Lipoprotein-associated phospholipase A2


Lipoprotein-associated phospholipase A2 also known as platelet-activating factor acetylhydrolase is a phospholipase A2 enzyme that in humans is encoded by the PLA2G7 gene. Lp-PLA2 is a 45-kDa protein of 441 amino acids. It is one of several PAF acetylhydrolases.

Function

In the blood Lp-PLA2 travels mainly with low-density lipoprotein. Less than 20% is associated with high-density lipoprotein HDL. Several lines of evidence suggest that HDL-associated Lp-PLA2 may substantially contribute to the HDL antiatherogenic activities. It is an enzyme produced by inflammatory cells and hydrolyzes oxidized phospholipids in LDL.
Lp-PLA2 is platelet-activating factor acetylhydrolase, a secreted enzyme that catalyzes the degradation of PAF to inactive products by hydrolysis of the acetyl group at the sn-2 position, producing the biologically inactive products LYSO-PAF and acetate.

Clinical significance

Lp-PLA2 is involved in the development of atherosclerosis, an observation that has prompted interest as a possible therapeutic target.
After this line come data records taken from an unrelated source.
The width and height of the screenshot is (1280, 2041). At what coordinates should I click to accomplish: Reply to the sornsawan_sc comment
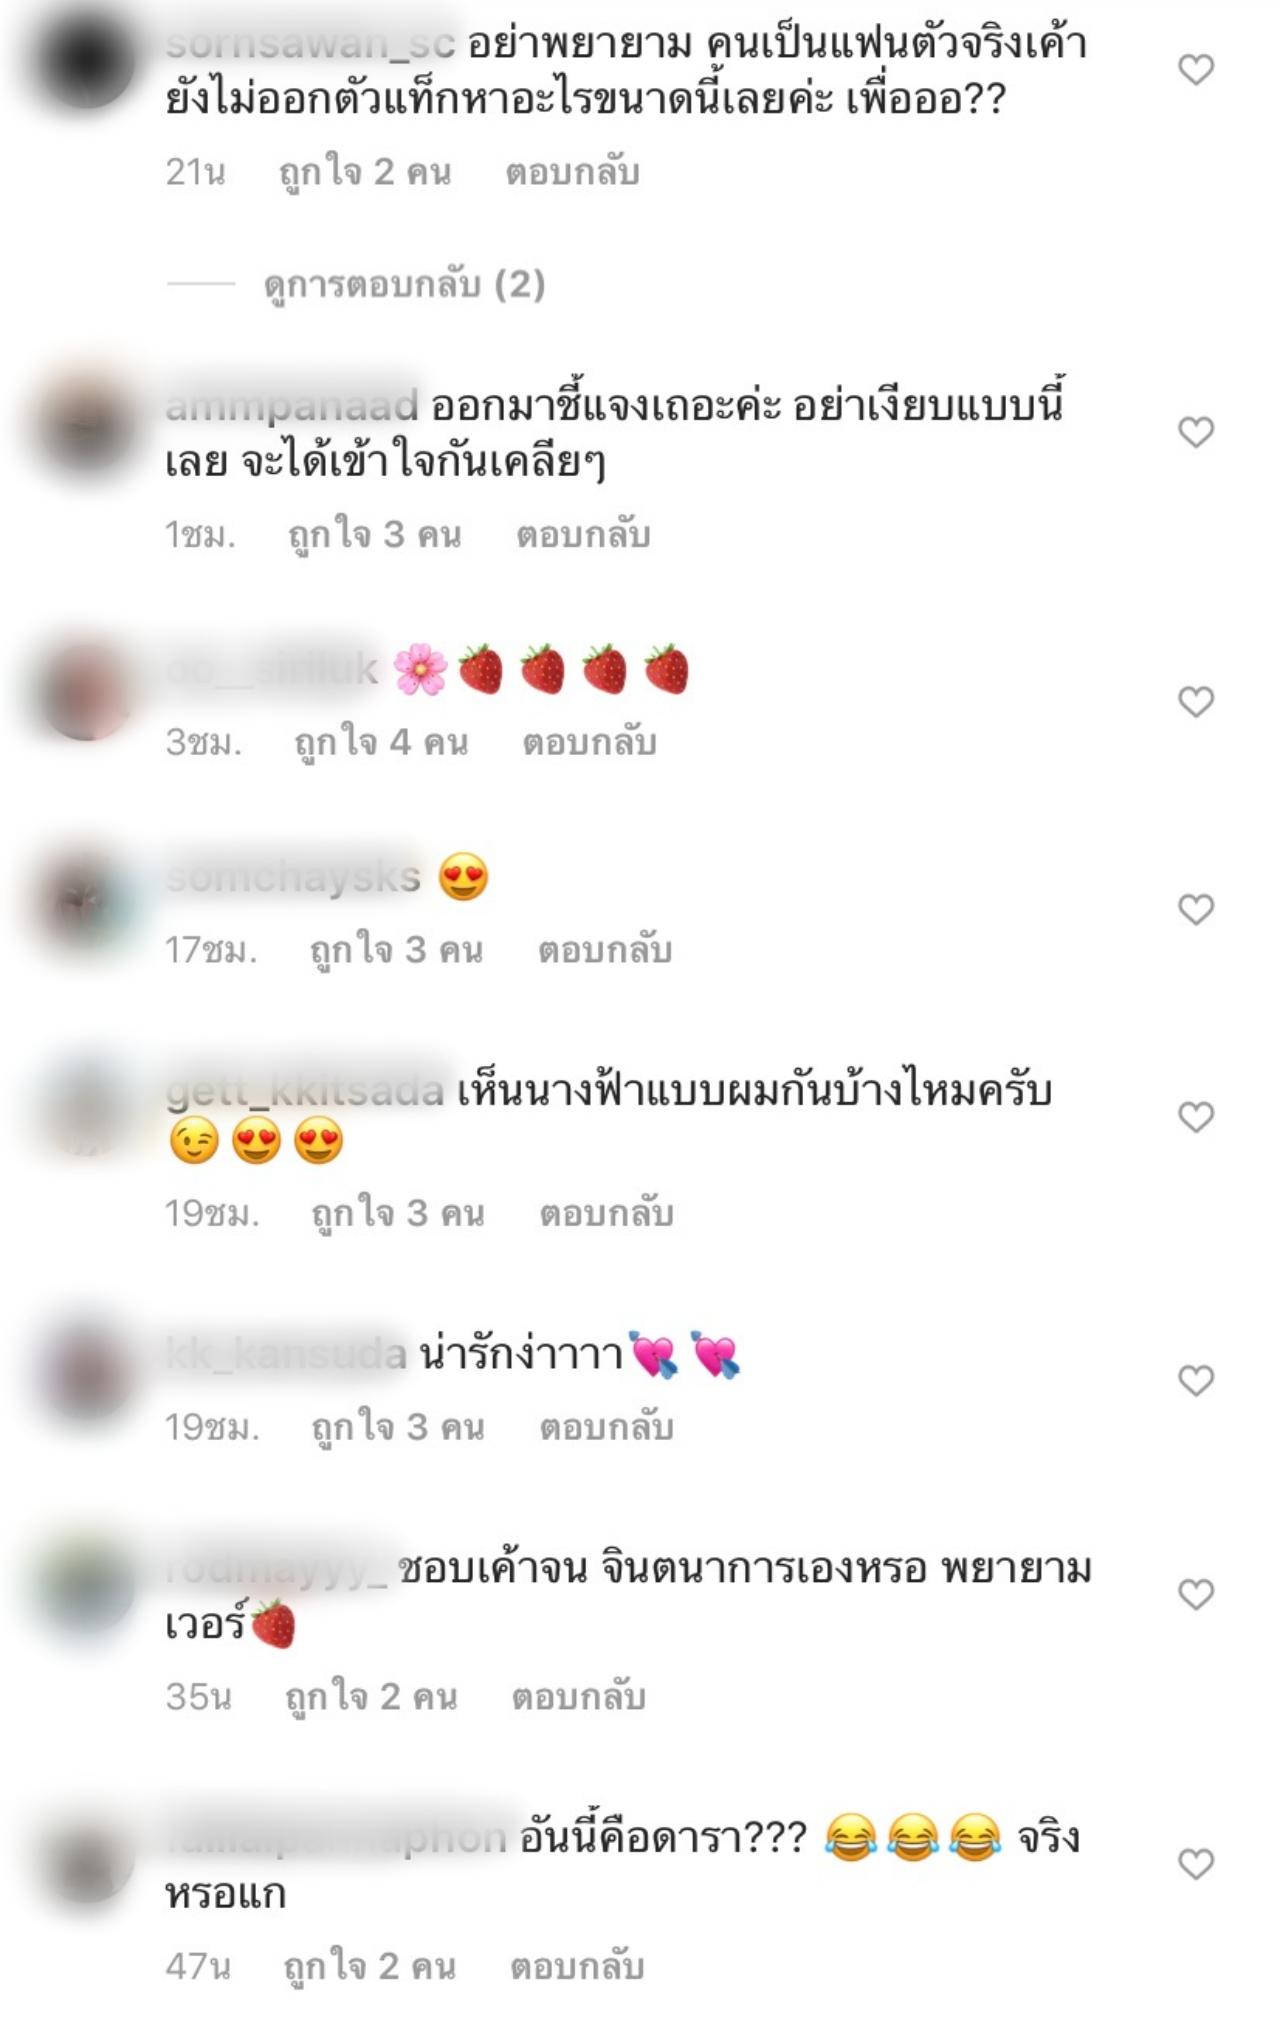572,172
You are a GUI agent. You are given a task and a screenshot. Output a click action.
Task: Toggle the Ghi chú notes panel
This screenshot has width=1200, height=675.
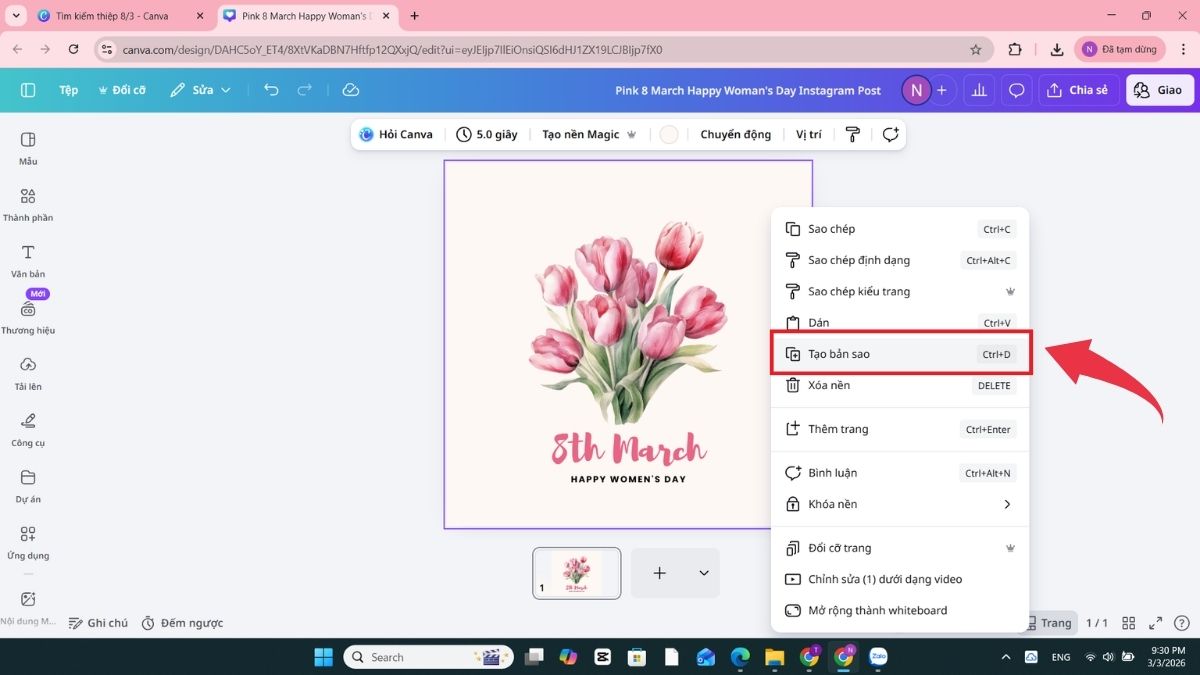click(98, 623)
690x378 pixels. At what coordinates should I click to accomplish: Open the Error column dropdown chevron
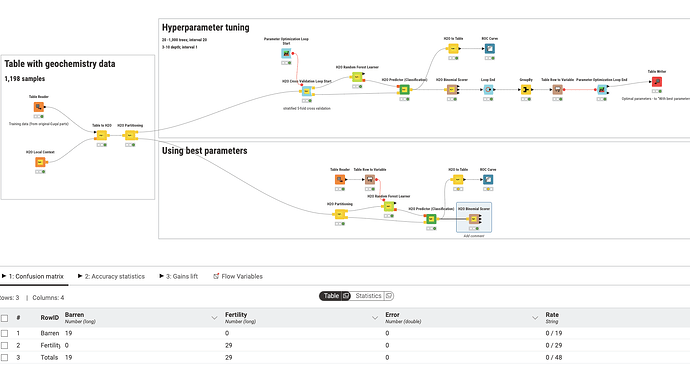click(x=535, y=318)
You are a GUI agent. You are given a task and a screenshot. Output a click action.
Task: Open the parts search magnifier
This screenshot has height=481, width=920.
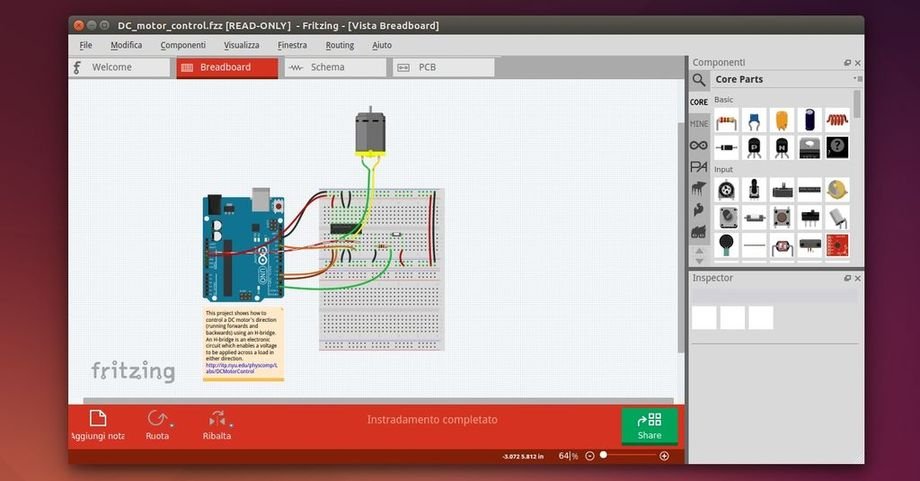699,80
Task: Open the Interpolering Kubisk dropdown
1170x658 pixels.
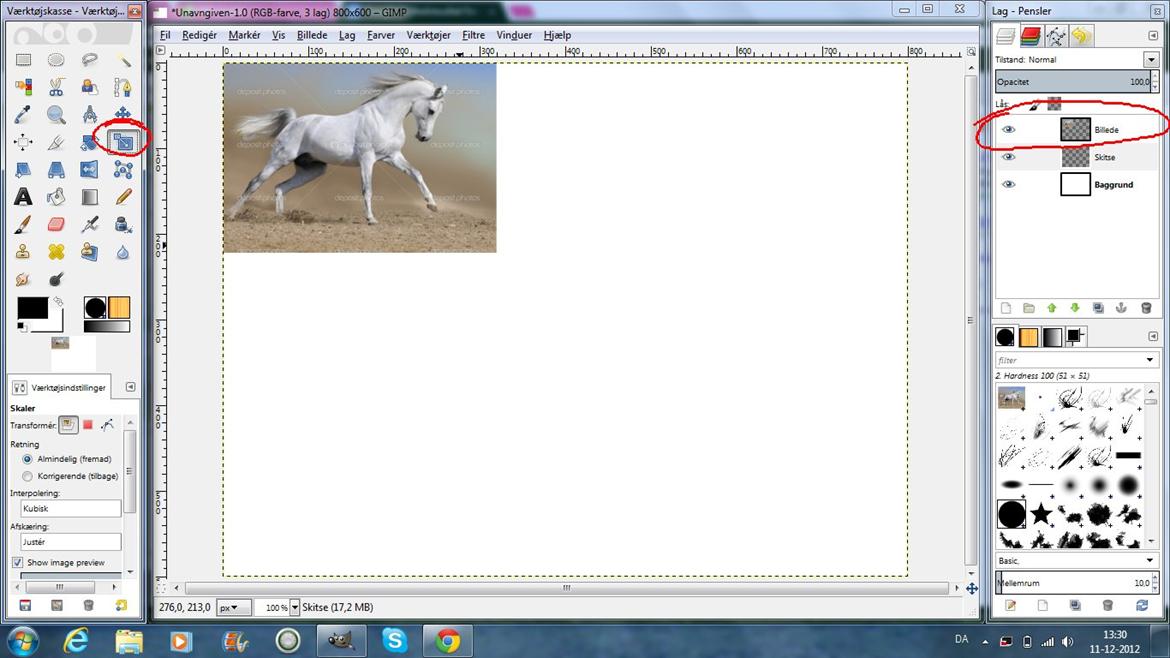Action: (x=71, y=508)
In human atherosclerotic lesions, 2 main sources of Lp-PLA2 can be identified, including that which is brought into the intima bound to LDL, and that which is synthesized de novo by plaque inflammatory cells."
It is used as a marker for cardiac disease.
A meta-analysis involving a total of 79,036 participants in 32 prospective studies found that Lp-PLA2 levels are positively correlated with increased risk of developing coronary heart disease and stroke.